MyGoals for Healthy Aging

We all know that poverty can limit people’s access to healthy food or medical care. But scientists believe that povety and the stress that comes with it can lead to a cascade of risks that ultimately lead to premature aging, frailty, dementia, and death. MyGoals for Healthy Aging is a five-year study supported by the National Institute on Aging (R01AG073402) to investigate the potential of a social policy program targetting employment to offest or prevent this risk.

For one, the psychological stress that comes with poverty can damage areas of the brain linked with planning, memory, and the body's regulation of blood sugar and blood pressure. It can also make the hippocampus--brain a region associated with memory--shrink in size. Scientists not only believe that it is possible to prevent this brain damage before it occurs, but it is also possible to reverse the damage after it has already happened.

The Goal of “MyGoals”

One big idea in public health is that we can greatly improve people’s health and well-being (a two-for-one) if we could only fine tune our welfare policies. Part of “getting it right” means figuring out how to reverse the damaging effects that poverty has on the brain by reducing stress and by “training” the brain to overcome the damage that has already occurred.
 
MyGoals for Healthy Aging is a multi-center randomized controlled trial  (RCT) of a two-pronged anti-poverty program that both addresses deprivation and stress-associated neural damage. We will work with roughly 2,000 unemployed public housing recipients, who have already either received public housing (the control group) or public housing coupled with proven cash incentives for employment and an intensive, 3-year-long "executive function" coaching program (to help people set goals and achieve them). 

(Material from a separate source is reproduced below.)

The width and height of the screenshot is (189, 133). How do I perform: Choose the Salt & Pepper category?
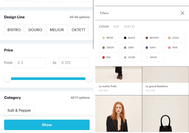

How MyGoals for Healthy Aging Might Change the Way That Welfare Is Administered

The United States currently has many thousands of welfare programs. Some recipients are disabled or otherwise unable to work. However, those who can work often find themselves unable to figure out how to escape the poverty trap. One problem is some welfare programs discourage work by linking welfare receipt to income. It doesn't make sense to work for $7.75/hour when that is not enough money to buy food and health insurance. Another is that poverty is stressful and this stress reduces one's ability to plan and execute tasks, like eating healthy or getting a job. A welfare program that offers large cash incentives for employment coupled with large cash incentives for a coaching program that helps people overcome the effects of toxic stress might just work to boost people out of the poverty trap. If it does, MyGoals could become a national welfare model.

But it is also a very expensive program. Version 1.0 of MyGoals (an experiment called "Work Rewards") showed that if the cash incentives to work are large enough, some unemployed people will get a job, but it not effective enough to merit the cost. MyGoals for Healthy Aging could produce the extra dose of effectiveness needed to give the program good value for the taxpayer dollar.